The IJV remains patent in approximately 86% of patients after MRND in studies using preoperative and postoperative imaging with CT or MRI.54,57 Factors that predispose to immediate IJV thrombosis include damage to the adventitia, desiccation, and improper ligation of IJV branches intraoperatively, as well as the presence of central venous catheters.19,58 One study of patients undergoing MRND examined with retrograde venography within 1 month postoperatively demonstrated IJV occlusion in 8/27 (29.6%) of operated necks.59 Five of these patients had postoperative courses complicated by wound infection or salivary fistula, indicating that wound complications may lead to a high rate of IJV thrombosis.59 Furthermore, postoperative radiation therapy may contribute to IJV thrombosis. An ultrasound study of patients undergoing MRND alone, radiation therapy alone, or MRND plus postoperative radiation therapy showed a normal-appearing vein when compared with the contralateral, untreated IJV in 88%, 57%, and 18% of patients, respectively.60 In the long term, the rate of IJV thrombosis may be significantly lower, only 5.8% in one ultrasound study, indicating that many thrombosed veins will recanalize with reestablishment of patency.61
Internal jugular vein hemorrhage is rare, occurring in less than 1.3% of MRND with concurrent laryngectomy or pharyngectomy.62 Although often less severe than arterial bleeding, this event can be just as life-threatening (Fig. 122-5). Similar to carotid artery bleeding, the major risk factors for this complication include salivary fistula, significant tobacco use, and poor nutritional status.63 Careful handling of the IJV and avoidance of circumferential dissection in cases involving aerodigestive tract entry may help in its prevention.63
Figure 122-5. Internal jugular vein hemorrhage in the setting of pharyngocutaneous fistula. Direct pressure is being applied to the site of hemorrhage while the patient is transported emergently to the operating room for surgical control of the bleeding.

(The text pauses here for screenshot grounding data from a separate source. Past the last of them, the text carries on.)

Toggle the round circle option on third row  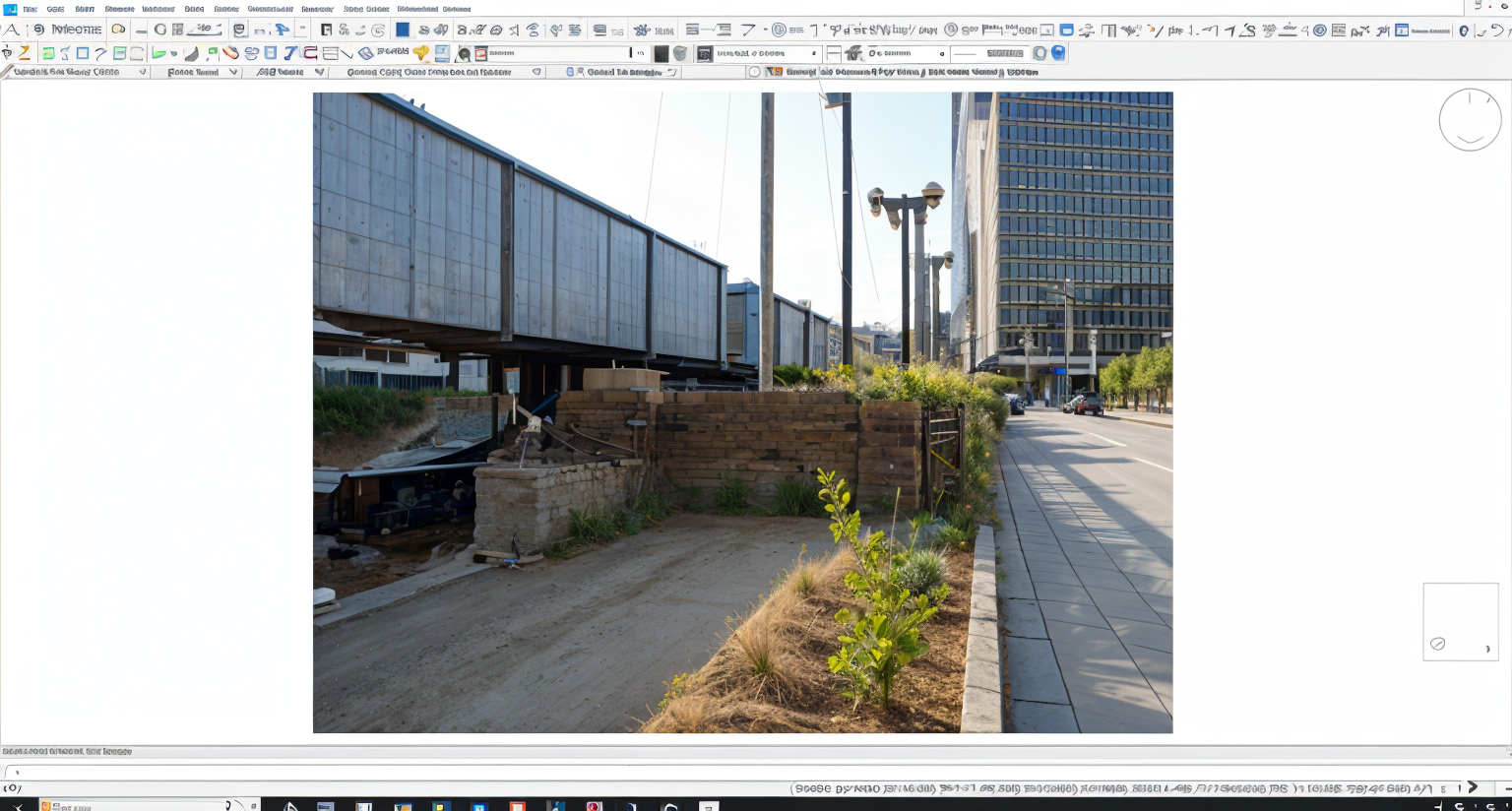754,72
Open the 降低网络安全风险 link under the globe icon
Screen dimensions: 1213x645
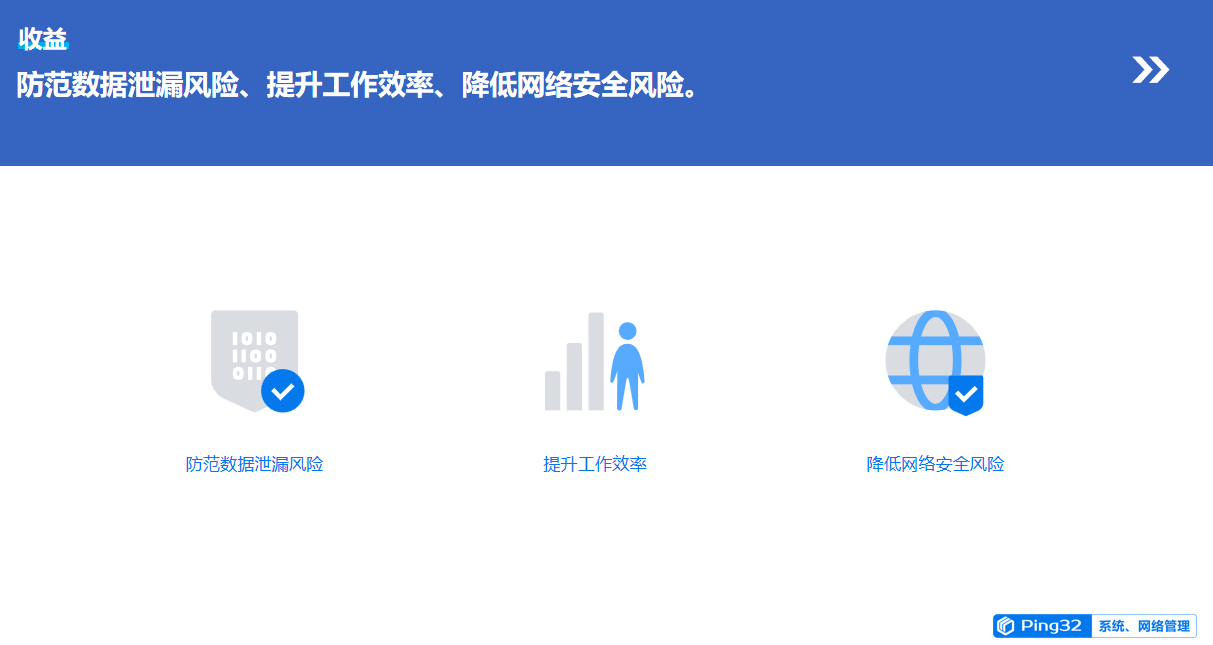tap(935, 464)
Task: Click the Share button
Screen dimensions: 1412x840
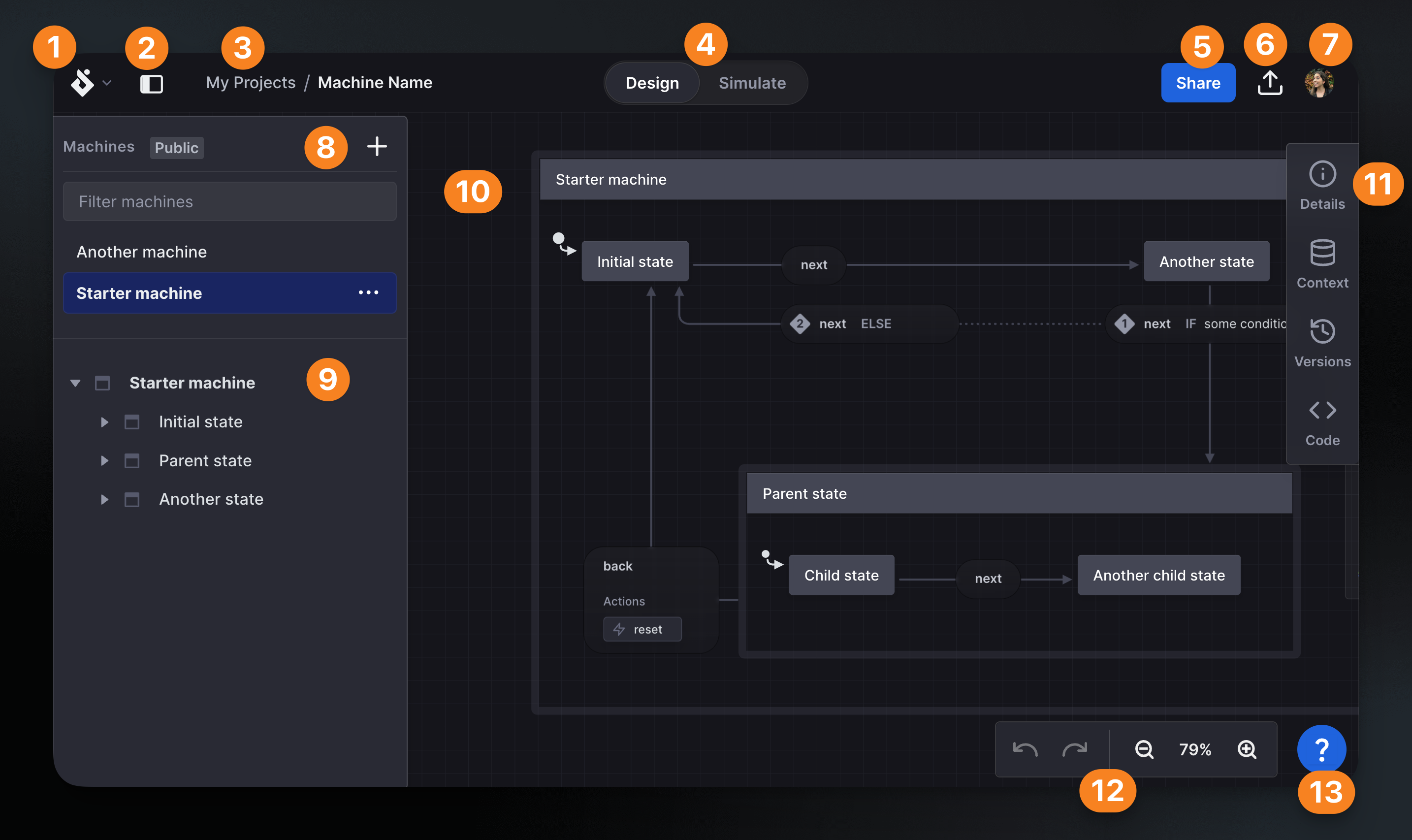Action: [x=1197, y=82]
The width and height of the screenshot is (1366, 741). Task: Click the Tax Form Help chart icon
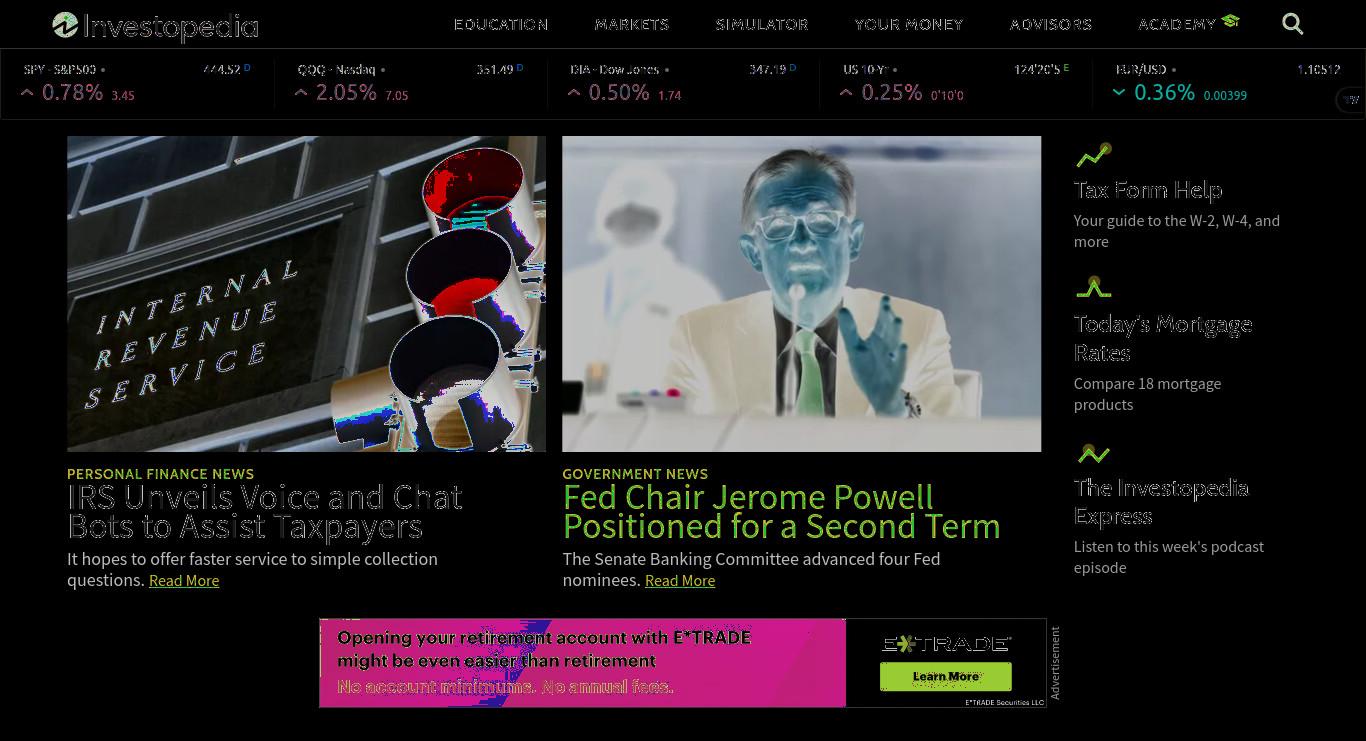[x=1093, y=155]
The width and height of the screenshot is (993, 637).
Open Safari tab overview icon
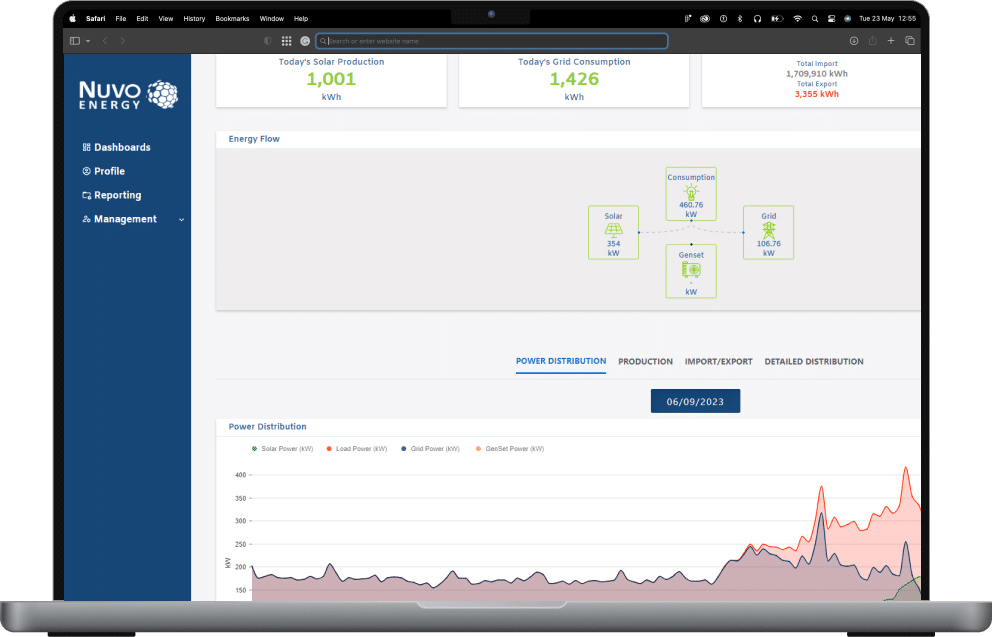click(909, 41)
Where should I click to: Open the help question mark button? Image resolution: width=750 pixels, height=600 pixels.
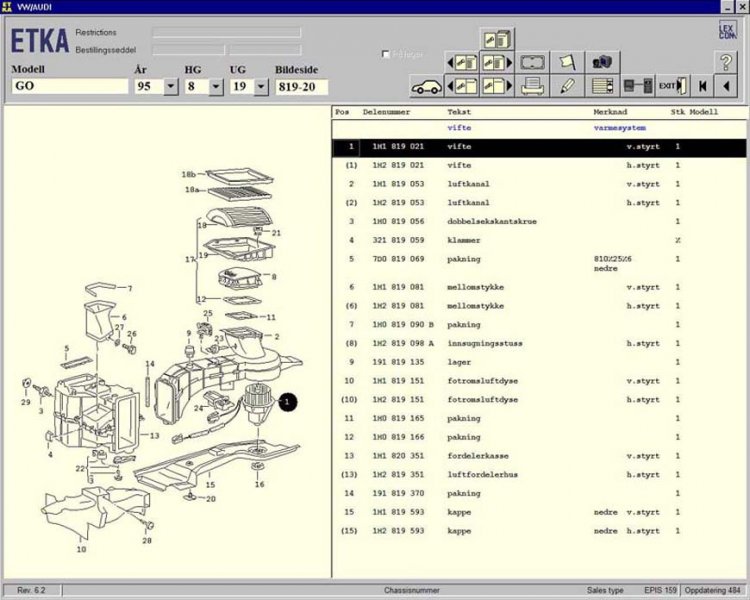click(727, 62)
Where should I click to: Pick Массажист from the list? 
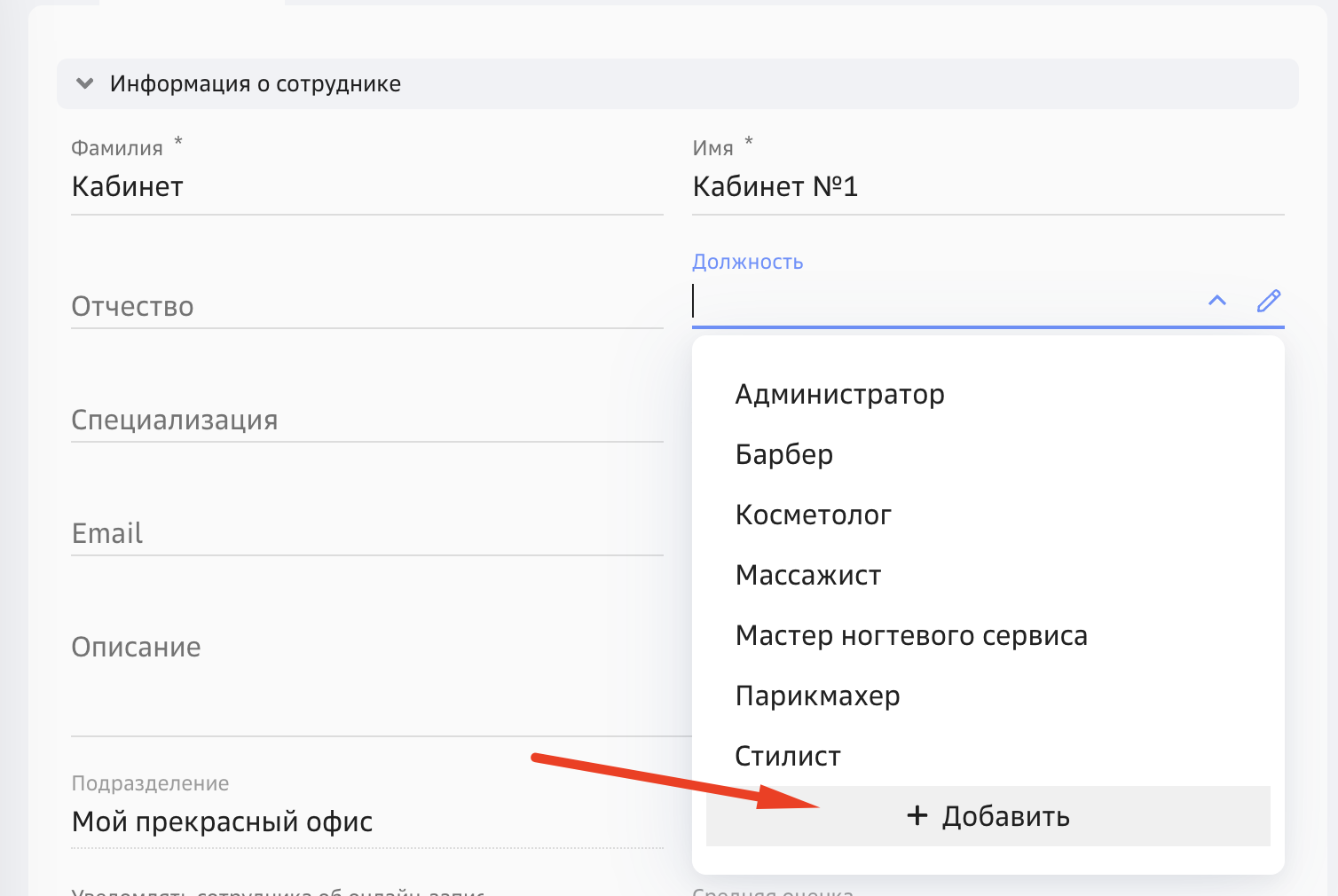(x=807, y=575)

Blindness, an exceedingly rare complication of neck dissection, may occur following unilateral or, more commonly, bilateral RND.64,65 Prolonged intraoperative hypotension, increased cerebrospinal fluid pressure, and venous pressure on the optic nerve may be causative factors.66
Hematoma occurs in approximately 1% of neck dissections and 4% of major head and neck surgeries.67,68 Hematoma can usually be differentiated from seroma by the presence of skin ecchymosis, firmness to palpation, or clotted drain output, although both complications can cause elevation of skin flaps and loss of the expected scaphoid contour of a dissected neck. Failure to recognize and properly treat a neck wound hematoma results in increased wound complications.67 Even a small venous bleed or hematoma in an undesirable location, for example, in proximity of the vascular pedicle of a free flap reconstruction, can have serious consequences. Prevention consists of preoperative avoidance of anticoagulants and antiplatelet agents and meticulous intraoperative hemostasis. Treatment should include prompt evacuation of clotted blood, at the bedside if necessary, to prevent upper airway edema, and return of the patient to the operating room for wound exploration and control of any bleeding vessels.